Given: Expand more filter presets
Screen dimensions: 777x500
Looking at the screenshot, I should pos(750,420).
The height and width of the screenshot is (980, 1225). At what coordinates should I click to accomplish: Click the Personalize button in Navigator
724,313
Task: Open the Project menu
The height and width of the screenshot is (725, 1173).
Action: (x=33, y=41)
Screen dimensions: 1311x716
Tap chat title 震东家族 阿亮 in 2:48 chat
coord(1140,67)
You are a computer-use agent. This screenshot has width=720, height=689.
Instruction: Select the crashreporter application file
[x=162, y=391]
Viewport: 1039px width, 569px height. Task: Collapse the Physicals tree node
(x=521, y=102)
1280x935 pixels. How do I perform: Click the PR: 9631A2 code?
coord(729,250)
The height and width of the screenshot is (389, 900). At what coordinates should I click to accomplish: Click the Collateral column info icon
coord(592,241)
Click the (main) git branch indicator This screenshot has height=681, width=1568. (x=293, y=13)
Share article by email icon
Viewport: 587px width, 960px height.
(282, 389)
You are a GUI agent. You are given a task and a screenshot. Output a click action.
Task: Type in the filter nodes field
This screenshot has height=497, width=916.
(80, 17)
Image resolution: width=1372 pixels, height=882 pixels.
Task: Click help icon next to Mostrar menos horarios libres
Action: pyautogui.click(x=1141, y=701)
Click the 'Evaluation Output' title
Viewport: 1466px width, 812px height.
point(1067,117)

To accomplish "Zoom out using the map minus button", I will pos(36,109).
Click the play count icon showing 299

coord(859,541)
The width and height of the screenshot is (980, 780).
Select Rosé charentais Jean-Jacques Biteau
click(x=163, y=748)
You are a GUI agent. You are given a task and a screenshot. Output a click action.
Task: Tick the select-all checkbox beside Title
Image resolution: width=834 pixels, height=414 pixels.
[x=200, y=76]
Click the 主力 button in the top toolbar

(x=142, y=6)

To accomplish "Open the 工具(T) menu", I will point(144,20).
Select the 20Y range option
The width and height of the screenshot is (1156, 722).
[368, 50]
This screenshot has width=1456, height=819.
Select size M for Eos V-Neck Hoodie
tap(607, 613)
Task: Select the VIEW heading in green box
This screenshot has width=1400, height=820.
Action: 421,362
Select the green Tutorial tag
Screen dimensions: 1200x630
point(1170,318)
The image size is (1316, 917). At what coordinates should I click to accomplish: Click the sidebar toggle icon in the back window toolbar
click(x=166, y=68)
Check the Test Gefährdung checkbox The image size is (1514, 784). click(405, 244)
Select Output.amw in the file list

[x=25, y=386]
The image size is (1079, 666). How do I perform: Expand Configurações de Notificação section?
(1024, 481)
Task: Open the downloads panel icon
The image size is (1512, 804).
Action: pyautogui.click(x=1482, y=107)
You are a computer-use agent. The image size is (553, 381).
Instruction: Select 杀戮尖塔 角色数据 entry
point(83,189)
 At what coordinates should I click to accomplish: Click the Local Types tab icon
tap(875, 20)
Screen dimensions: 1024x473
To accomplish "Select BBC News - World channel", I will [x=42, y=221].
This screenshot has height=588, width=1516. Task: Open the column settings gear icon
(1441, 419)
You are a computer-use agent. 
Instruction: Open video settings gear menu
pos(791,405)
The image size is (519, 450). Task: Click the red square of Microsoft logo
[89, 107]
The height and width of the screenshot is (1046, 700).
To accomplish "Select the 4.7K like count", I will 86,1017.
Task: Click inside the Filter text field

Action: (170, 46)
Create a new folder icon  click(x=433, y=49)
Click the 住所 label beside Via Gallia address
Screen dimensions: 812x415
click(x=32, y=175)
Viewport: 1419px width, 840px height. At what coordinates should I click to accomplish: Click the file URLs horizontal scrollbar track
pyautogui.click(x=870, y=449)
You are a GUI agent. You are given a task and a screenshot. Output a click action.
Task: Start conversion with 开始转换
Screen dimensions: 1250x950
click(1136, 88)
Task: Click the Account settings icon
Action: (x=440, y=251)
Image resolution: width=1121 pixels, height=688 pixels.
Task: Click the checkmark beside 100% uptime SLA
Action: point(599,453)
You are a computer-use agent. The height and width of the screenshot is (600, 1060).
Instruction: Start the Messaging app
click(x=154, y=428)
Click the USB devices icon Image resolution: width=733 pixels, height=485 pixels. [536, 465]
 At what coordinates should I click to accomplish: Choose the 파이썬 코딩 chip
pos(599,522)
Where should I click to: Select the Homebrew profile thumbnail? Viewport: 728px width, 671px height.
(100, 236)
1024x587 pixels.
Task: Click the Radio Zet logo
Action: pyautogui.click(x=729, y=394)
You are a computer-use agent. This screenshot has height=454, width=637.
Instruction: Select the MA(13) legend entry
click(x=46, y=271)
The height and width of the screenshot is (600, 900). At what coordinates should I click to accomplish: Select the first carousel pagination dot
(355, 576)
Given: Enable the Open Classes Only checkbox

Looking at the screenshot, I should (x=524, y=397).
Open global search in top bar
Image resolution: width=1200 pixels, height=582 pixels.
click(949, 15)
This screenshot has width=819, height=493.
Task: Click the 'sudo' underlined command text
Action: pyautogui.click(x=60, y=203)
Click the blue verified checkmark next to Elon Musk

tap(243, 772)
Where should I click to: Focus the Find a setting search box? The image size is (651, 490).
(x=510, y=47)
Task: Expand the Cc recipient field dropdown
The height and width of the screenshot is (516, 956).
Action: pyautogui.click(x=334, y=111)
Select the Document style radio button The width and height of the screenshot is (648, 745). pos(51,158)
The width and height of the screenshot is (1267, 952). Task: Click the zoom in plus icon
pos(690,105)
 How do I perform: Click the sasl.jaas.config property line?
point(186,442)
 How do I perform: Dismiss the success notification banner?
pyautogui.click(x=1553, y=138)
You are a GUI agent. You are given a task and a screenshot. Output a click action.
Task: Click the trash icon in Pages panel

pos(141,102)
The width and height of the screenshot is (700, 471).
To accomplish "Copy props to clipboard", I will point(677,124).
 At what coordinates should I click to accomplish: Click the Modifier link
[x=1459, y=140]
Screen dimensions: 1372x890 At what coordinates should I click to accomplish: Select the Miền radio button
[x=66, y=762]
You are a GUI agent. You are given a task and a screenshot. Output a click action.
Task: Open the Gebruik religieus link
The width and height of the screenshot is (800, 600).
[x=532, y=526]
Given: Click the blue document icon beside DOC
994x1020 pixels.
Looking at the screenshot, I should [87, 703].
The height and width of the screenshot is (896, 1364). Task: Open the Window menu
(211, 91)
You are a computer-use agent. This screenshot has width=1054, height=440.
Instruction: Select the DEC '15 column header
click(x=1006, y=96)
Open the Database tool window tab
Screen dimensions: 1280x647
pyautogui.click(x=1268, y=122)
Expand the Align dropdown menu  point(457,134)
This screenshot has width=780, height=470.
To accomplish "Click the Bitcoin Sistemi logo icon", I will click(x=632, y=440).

## WHAT IS REQUIRED
Wherever the string "computer" occurs in the records, copy the line it is in.

## PROBLEM SOLUTION
You are a computer-use agent. This screenshot has width=720, height=689.
You are a computer-use agent. The image size is (553, 381).
You are a computer-use agent. 
You are a computer-use agent. The height and width of the screenshot is (600, 1060).
You are a computer-use agent. This screenshot has height=454, width=637.
You are a computer-use agent. This screenshot has width=1054, height=440.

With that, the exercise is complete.